# Vermeer Rebel 5420



## tom-ky (May 30, 2011)

Looking to upgrade from a NH 848 chain baler. Really don want to buy someone else's problems but hate to spend the money on new. Probably will never do over 200 bales a year. Found a 5420 that has very few bales on it traded in for a silage baler.

Are these balers any good? Everyone always told me the old chain balers will bale anything but if I hit a green spot in a windrow when starting a bale it will clog, once I get a core rolling it usually is ok. Will the Rebel be better or worse about that?

This one is only about $4000 off anew one but has less than a 100 bales thru it.

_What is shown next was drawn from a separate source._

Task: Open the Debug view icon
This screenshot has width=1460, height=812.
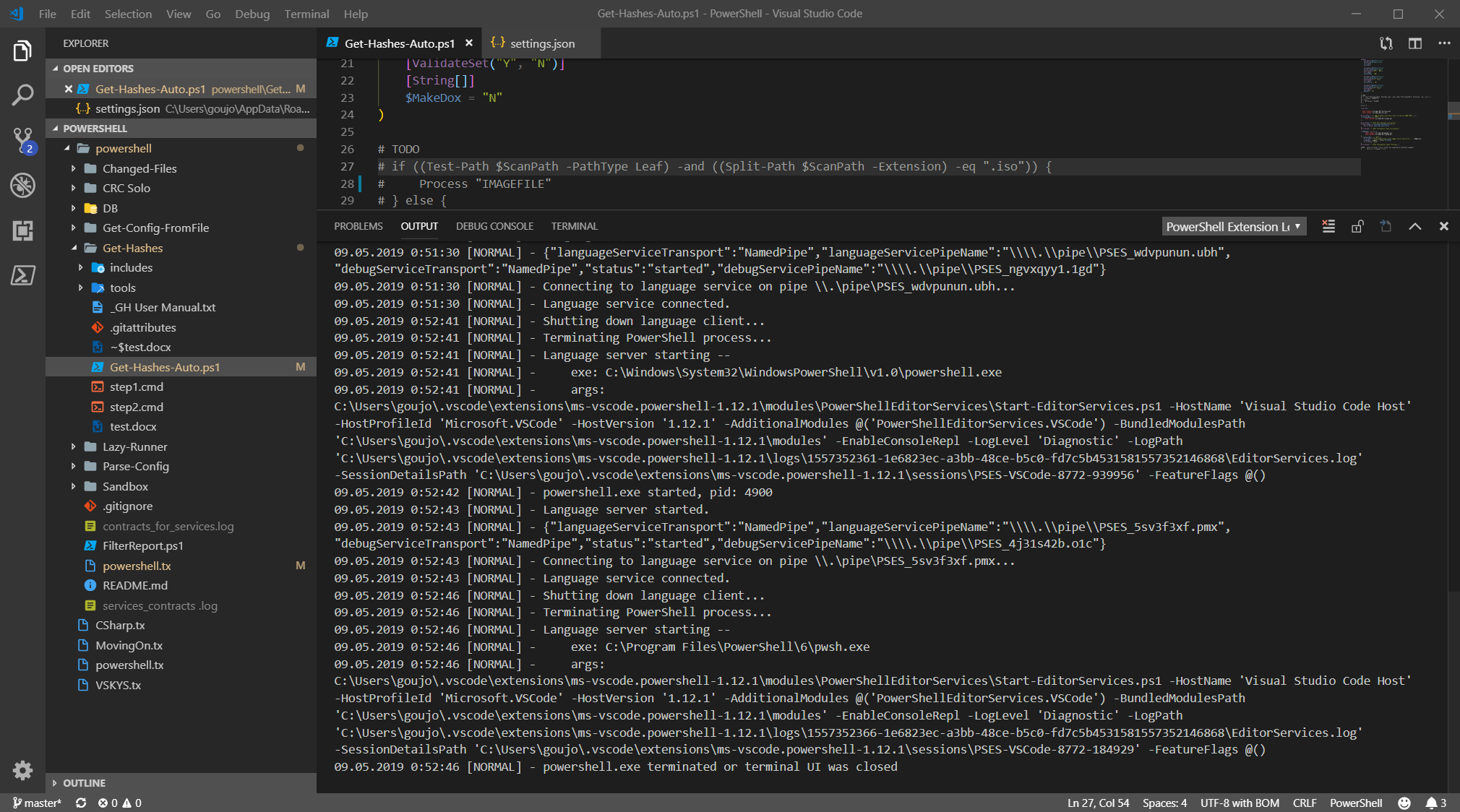Action: (x=22, y=185)
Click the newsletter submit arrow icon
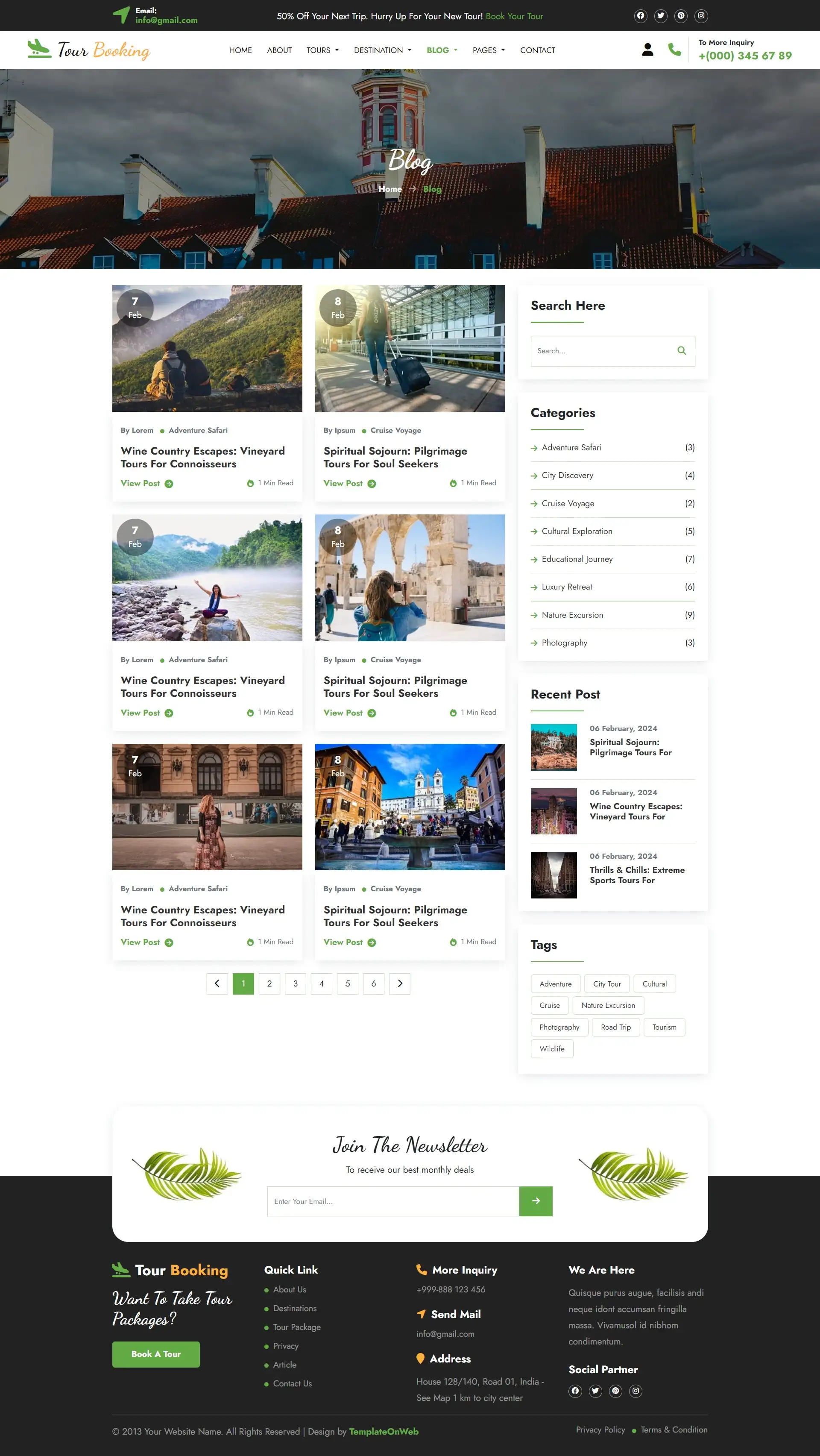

Really can't believe I am thinking about upgrading but getting a little tired of the old chain baler. Would like to have a slightly bigger bale.


----------



## Tim/South (Dec 12, 2011)

I have two neighbors who own Vermeer Rebels (5410, 5420). Each rolls @600 a year. Those balers will eat hay. Neither has any issues with their balers.


----------



## deadmoose (Oct 30, 2011)

I bought one last year. So far so good. No complaints. Beat the heck out of my old hesston.


----------



## tom-ky (May 30, 2011)

You pulling it with the Kubota in the pic? Is it a 7040?


----------



## deadmoose (Oct 30, 2011)

Yes and no. Kubota in the pic is my 7040 SUHD. I bought down exhaust so it fits in my garage. Baler monitor hardware, etc is set up on brothers 7040. His has stock exhaust. And rim guard in rears. To me it pulls great. It does fine for power. No big hills.


----------



## deadmoose (Oct 30, 2011)




----------



## Leggupfarms (Jun 30, 2014)

I have a 5410. it makes the 5x4 bale and it has net wrap and monitor. Only had about 3000 bales through it when it was bought. It did a great job last year. Made about 400 bales last year and really liked it. Once I read the manual and figured out the monitor it really was easy. It is easy to adjust the size of the bales as well. I even made a few balage bales this year and as long as the moisture is around 50% it did a good job. If the moisture is too high it will wrap around everything and clog up.


----------



## kbhblazer (May 7, 2014)

I had a 5410 and sold it last year to get a net wrap baler. I was going to roll balage so I bought a different brand baler. Having said that I really liked the 5410 and I'm sure the 5420 is better. its easy to run and easy to work on, Parts are easy to replace. I would buy one again.


----------